> _WHAT THE TASK REQUIRES_: Set down word for word each line from the start of the listing through the line that contains "13 Profitable Airbnb", both included.

═══

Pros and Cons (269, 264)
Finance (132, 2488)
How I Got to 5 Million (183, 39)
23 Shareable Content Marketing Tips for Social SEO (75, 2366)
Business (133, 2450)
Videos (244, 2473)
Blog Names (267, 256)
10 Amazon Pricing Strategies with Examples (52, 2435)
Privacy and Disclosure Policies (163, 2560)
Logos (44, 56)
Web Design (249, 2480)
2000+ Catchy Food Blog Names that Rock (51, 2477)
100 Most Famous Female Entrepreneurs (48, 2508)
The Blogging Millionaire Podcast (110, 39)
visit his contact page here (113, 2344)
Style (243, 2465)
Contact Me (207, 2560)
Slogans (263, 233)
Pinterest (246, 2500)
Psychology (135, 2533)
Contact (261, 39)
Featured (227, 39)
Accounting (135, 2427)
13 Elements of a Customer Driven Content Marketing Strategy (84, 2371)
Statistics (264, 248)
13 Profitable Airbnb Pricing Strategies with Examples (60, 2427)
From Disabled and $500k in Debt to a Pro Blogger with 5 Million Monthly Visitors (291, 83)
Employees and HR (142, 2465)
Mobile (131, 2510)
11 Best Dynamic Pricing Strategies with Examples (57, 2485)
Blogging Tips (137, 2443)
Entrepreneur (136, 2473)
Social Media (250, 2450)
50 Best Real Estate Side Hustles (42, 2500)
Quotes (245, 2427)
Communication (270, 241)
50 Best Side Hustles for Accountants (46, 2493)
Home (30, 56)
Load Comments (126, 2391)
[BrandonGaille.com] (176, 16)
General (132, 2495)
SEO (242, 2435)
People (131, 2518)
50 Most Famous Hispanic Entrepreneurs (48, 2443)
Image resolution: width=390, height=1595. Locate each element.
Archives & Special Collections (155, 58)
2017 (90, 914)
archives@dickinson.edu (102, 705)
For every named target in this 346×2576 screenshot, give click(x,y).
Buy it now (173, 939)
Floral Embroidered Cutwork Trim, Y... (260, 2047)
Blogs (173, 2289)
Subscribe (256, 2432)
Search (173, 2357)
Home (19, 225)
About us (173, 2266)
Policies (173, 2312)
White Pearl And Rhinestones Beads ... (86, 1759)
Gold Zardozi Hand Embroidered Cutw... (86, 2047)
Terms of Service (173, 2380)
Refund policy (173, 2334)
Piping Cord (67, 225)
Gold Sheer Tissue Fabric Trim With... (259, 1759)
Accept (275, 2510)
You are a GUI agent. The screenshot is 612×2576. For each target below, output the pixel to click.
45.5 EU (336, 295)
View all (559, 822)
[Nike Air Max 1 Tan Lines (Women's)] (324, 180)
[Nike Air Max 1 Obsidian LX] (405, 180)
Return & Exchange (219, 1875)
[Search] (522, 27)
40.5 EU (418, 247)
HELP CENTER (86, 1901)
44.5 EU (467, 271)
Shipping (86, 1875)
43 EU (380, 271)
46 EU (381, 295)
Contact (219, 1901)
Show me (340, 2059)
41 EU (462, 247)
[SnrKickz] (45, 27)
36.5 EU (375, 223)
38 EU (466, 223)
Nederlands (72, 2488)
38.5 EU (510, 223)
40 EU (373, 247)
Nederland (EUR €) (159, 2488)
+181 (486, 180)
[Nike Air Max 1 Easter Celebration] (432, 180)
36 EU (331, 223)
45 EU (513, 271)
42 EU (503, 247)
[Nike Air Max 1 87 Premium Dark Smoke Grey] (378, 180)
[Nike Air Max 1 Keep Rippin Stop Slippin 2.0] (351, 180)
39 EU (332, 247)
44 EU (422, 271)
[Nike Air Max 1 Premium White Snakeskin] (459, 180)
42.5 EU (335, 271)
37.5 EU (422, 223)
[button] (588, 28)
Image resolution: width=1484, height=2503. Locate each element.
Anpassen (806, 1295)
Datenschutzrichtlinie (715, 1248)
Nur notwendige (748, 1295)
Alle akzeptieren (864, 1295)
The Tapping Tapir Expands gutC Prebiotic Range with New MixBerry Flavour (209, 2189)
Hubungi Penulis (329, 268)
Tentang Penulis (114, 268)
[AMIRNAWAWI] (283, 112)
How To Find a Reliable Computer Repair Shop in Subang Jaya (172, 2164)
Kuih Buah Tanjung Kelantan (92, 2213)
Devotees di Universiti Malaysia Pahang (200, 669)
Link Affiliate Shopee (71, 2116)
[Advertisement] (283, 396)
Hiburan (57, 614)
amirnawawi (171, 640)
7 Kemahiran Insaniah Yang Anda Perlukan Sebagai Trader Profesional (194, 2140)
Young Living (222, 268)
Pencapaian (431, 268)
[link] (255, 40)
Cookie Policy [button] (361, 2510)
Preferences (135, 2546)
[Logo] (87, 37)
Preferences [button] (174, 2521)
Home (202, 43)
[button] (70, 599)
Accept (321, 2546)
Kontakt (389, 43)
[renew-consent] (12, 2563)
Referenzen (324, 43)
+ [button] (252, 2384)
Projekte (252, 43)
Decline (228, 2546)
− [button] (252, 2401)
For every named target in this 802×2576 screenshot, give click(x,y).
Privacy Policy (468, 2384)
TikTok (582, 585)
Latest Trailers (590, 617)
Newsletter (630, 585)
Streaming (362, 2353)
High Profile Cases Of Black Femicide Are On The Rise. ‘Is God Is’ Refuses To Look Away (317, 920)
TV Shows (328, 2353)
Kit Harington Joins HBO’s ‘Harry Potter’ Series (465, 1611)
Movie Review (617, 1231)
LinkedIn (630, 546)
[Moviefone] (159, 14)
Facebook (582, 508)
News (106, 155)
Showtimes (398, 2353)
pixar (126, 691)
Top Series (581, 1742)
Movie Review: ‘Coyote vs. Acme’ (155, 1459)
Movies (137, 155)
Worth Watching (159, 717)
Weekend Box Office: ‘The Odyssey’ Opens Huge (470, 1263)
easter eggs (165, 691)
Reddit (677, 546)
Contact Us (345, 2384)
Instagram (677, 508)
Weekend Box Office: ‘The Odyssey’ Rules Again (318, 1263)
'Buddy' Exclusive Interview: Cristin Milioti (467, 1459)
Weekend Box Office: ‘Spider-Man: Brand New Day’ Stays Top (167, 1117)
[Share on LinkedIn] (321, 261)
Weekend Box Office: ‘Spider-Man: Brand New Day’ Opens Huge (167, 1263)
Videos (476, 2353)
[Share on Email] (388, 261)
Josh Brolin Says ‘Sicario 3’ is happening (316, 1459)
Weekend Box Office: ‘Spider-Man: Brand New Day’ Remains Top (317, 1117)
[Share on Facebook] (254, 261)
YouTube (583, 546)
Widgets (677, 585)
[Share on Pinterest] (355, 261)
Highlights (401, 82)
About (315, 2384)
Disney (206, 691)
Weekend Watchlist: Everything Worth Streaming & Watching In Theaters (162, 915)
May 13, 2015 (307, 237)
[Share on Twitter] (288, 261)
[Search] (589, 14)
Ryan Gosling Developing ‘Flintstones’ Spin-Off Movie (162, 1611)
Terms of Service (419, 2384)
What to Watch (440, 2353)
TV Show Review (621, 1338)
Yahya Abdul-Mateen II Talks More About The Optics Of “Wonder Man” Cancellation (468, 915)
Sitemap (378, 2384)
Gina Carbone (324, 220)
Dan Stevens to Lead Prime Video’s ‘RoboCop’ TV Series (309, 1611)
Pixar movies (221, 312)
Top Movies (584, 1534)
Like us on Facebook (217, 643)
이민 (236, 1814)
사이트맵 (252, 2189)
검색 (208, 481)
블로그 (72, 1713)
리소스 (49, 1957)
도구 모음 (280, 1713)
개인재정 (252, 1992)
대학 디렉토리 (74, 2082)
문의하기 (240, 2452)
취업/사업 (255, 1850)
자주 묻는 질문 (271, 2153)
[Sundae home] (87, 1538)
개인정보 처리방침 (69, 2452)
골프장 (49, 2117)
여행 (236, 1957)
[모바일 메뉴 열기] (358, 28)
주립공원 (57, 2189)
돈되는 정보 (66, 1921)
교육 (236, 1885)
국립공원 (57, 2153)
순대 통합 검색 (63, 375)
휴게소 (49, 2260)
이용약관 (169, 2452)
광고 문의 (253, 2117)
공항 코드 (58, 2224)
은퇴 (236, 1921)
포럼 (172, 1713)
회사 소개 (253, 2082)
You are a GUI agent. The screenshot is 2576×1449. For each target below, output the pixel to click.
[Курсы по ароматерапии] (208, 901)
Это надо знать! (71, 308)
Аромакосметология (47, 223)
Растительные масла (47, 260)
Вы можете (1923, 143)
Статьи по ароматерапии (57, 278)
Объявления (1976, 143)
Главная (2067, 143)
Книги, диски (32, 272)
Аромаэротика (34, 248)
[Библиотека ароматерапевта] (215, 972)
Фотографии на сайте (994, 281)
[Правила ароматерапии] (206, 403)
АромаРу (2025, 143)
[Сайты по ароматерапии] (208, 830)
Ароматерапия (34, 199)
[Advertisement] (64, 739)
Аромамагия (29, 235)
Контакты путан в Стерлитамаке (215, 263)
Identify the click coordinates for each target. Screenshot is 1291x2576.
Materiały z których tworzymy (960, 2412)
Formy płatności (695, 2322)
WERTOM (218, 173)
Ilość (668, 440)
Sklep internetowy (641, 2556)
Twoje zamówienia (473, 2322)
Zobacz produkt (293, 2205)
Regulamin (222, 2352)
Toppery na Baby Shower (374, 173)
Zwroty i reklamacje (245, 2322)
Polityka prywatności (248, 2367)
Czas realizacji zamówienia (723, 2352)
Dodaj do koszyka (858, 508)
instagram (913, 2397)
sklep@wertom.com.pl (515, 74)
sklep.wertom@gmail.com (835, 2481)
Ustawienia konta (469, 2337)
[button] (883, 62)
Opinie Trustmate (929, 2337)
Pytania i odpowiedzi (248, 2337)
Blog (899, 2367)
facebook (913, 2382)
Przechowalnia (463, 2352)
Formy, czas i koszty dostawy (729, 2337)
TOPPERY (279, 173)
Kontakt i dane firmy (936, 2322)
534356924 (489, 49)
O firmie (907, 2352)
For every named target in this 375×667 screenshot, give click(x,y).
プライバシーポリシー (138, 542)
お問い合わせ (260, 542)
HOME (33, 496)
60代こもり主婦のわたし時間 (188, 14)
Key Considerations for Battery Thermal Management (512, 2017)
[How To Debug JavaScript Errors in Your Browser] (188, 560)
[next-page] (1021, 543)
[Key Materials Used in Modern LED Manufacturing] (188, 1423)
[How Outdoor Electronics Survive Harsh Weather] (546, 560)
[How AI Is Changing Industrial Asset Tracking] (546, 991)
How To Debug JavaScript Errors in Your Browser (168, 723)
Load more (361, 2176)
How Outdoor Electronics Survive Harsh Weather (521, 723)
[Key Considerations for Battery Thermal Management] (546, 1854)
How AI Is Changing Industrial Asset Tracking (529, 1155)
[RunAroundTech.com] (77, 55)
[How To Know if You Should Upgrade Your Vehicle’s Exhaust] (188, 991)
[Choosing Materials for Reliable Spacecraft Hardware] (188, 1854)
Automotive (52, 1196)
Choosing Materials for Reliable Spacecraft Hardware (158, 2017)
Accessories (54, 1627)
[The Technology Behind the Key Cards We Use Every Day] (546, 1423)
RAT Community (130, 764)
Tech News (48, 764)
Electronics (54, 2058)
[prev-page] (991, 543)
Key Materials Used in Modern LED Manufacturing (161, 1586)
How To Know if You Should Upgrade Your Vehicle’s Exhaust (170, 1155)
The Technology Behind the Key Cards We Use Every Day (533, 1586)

═══

> _ANSWER_:
Pros and Cons (269, 264)
Finance (132, 2488)
How I Got to 5 Million (183, 39)
23 Shareable Content Marketing Tips for Social SEO (75, 2366)
Business (133, 2450)
Videos (244, 2473)
Blog Names (267, 256)
10 Amazon Pricing Strategies with Examples (52, 2435)
Privacy and Disclosure Policies (163, 2560)
Logos (44, 56)
Web Design (249, 2480)
2000+ Catchy Food Blog Names that Rock (51, 2477)
100 Most Famous Female Entrepreneurs (48, 2508)
The Blogging Millionaire Podcast (110, 39)
visit his contact page here (113, 2344)
Style (243, 2465)
Contact Me (207, 2560)
Slogans (263, 233)
Pinterest (246, 2500)
Psychology (135, 2533)
Contact (261, 39)
Featured (227, 39)
Accounting (135, 2427)
13 Elements of a Customer Driven Content Marketing Strategy (84, 2371)
Statistics (264, 248)
13 Profitable Airbnb Pricing Strategies with Examples (60, 2427)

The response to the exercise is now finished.